Or milking it, to use a similar term that’s more easily understandable.
All right, no more ado, here are media examples of people who use their position to game the system instead of following the rules fair and square:
1. Interrogated this year by U.S. investigators in his Iraq prison cell about prewar U.N. inspections, Tariq Aziz quoted Saddam Hussein as having told his manipulative Higher Committee in 2002, “These people are playing a game with us — we’ll play a game with them.”
That technique is known in the American vernacular as gaming the system. This summer, President Bush said of Saddam Hussein, “Intelligence clearly says that he was gaming the system.” In an October news conference, the president used the phrase redundantly: “The Duelfer report showed that Saddam was systematically gaming the system, using the U.N. oil-for-food program to try to influence countries ... to undermine sanctions.”
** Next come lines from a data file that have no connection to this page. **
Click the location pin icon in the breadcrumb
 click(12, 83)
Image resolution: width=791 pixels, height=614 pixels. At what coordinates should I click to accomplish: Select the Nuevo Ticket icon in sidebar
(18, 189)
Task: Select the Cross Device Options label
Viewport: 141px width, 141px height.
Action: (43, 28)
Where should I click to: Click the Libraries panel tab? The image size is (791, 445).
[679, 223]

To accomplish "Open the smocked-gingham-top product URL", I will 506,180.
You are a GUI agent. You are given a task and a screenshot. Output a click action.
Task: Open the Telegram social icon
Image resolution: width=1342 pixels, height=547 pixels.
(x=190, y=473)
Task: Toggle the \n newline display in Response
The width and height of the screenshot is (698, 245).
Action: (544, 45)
Sarah Green, in e-mail-land, writes: “Senator Jim Bunning of Kentucky accused his opponent, a doctor, of gaming the medical system. Environmentalists accused utility companies of getting away with lax water-safety standards — again by gaming the system. What I want to know is, what is this game, and will they let me play?”
You don’t want to play this ancient game. In Standard English, the verb rooted in the Teutonic gamen became to game and had the innocent meaning of “to play, to amuse.” As a noun, that meaning still holds; but as a verb and its participle, gaming, along with the related gambling, the word gained a rakish connotation.